TAJDID.ID~Medan || Kasus keracunan massal akibat makanan Program Makan Bergizi Gratis (MBG) kembali mencuat di sejumlah daerah, dari Cipongkor hingga wilayah lain. Ratusan bahkan ribuan siswa terkapar setelah menyantap makanan yang seharusnya menyehatkan. Catatan pemerintah menunjukkan jumlah korban sudah menembus angka ribuan, menjadikan insiden ini bukan lagi kasus sporadis, melainkan darurat nasional.

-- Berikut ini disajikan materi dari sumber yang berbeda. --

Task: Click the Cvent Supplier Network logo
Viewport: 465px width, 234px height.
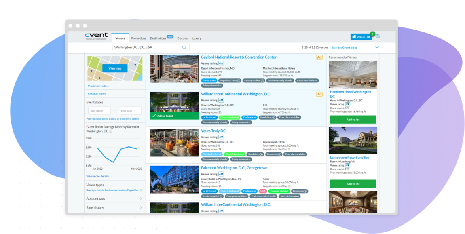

Founder Ethics of Care, Farid Wajdi, menegaskan bahwa negara harus serius menegakkan hukum dalam kasus ini. “Jangan hanya pengelola dapur atau vendor katering yang disalahkan. Pemerintah, dinas terkait, bahkan kementerian juga memikul tanggung jawab karena lalai mengawasi jalannya program,” ujarnya, Kamis (25/9/2025).
Menurut Farid, secara hukum pengelola dapur MBG jelas dapat dimintai pertanggungjawaban. Undang-Undang Pangan Nomor 18 Tahun 2012 mewajibkan penyelenggara pangan menjamin keamanan, mutu, dan gizi makanan. Kegagalan memenuhi kewajiban ini bisa berimplikasi pidana, apalagi jika menimbulkan korban sakit atau meninggal.
“Pasal 359 KUHP juga sangat relevan, karena kelalaian yang menyebabkan luka berat atau kematian bisa dipidana. Artinya, jerat hukum pidana, perdata, maupun administratif bisa sekaligus diberlakukan,” jelas Farid.
Namun ia menilai akar persoalan justru ada pada kelalaian struktural. Lemahnya pengawasan membuat vendor dengan standar rendah tetap lolos. “Pengadaan sering lebih mementingkan harga murah ketimbang kualitas. Dapur tidak diverifikasi, sampel makanan tidak diuji, distribusi tidak dikawal. Program dijalankan buru-buru dalam skala besar tanpa uji coba. Itu kombinasi yang berbahaya,” tegasnya.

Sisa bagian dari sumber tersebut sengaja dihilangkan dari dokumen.